得られた情報通り、僕らは奴隷屋さんの前あたりを見張っておくことにした。フェイは奴隷屋さんの入り口辺りに隠れさせてもらって、ラオクレスは表通り側の路地に隠れて、僕は……奴隷屋さんの前をふらつく。つまり、餌だ。
……そうして僕がそこらへんをふらついたり、歩くのに疲れてぼんやり突っ立っていることにしたりしながら待っていると……ふと、視界の端の方に人影が見えた。
それとなくそちらを見ると、そちらもそれとなくこっちを見ている。
……天使だ!
「捕まえて!」
僕がそう言うと、管狐が飛び出す。
それを見て天使はぎょっとしたような顔をして走って逃げようとしたけれど、管狐はすごく速い。こんこん鳴きながら追い付いて、天使の前に立ち塞がった。
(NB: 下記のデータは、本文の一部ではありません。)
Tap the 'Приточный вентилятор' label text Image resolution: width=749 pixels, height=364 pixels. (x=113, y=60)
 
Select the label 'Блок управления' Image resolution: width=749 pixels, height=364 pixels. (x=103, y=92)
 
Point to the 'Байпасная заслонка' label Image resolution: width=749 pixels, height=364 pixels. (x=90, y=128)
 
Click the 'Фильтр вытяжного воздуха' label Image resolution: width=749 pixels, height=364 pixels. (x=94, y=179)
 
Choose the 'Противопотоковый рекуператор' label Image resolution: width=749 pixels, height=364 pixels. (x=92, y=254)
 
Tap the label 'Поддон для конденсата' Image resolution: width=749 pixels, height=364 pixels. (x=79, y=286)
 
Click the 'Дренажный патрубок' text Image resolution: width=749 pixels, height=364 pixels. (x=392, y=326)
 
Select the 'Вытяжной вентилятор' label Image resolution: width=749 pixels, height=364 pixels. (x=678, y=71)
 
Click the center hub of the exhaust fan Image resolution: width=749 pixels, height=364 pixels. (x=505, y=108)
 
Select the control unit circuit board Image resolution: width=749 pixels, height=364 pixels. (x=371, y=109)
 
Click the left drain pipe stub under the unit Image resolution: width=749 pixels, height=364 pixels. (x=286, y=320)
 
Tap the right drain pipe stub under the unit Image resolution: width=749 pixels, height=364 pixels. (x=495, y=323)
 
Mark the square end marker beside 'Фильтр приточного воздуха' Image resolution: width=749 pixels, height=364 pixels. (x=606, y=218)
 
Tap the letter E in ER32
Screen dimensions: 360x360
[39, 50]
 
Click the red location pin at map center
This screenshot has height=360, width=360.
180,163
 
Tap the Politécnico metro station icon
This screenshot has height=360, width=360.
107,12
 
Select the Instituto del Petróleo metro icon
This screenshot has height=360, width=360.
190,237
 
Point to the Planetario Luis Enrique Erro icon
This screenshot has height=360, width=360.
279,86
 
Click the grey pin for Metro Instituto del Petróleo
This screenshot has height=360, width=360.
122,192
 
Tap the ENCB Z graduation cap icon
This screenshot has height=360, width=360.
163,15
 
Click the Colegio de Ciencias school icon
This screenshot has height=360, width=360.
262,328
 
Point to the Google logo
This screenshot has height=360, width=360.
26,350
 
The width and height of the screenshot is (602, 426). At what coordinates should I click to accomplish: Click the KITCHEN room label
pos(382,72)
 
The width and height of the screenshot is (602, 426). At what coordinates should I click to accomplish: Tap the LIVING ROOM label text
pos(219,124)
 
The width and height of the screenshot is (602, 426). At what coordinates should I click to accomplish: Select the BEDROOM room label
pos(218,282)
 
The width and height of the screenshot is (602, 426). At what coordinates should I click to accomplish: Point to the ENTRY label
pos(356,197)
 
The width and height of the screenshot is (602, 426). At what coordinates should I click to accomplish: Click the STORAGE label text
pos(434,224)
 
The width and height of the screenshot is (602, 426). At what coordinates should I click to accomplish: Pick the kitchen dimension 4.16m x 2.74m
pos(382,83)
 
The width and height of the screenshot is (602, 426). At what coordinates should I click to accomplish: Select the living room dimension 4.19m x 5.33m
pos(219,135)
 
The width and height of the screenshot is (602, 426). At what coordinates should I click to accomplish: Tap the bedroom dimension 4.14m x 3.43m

天使はそこで足止めされて、でも、瞬時に方向転換。軽やかな身のこなしで別方向へ逃げようとし始めたけれど……。
そこにラオクレスが、走る。
速い。こっちもすごく速い。筋肉の塊がその筋肉を総動員して走るんだから、ものすごく速い。あと、圧がすごい。
「ひっ!?」
当然、子供1人くらい、簡単に捕まえられる。ラオクレスはすごい!流石の肉体美!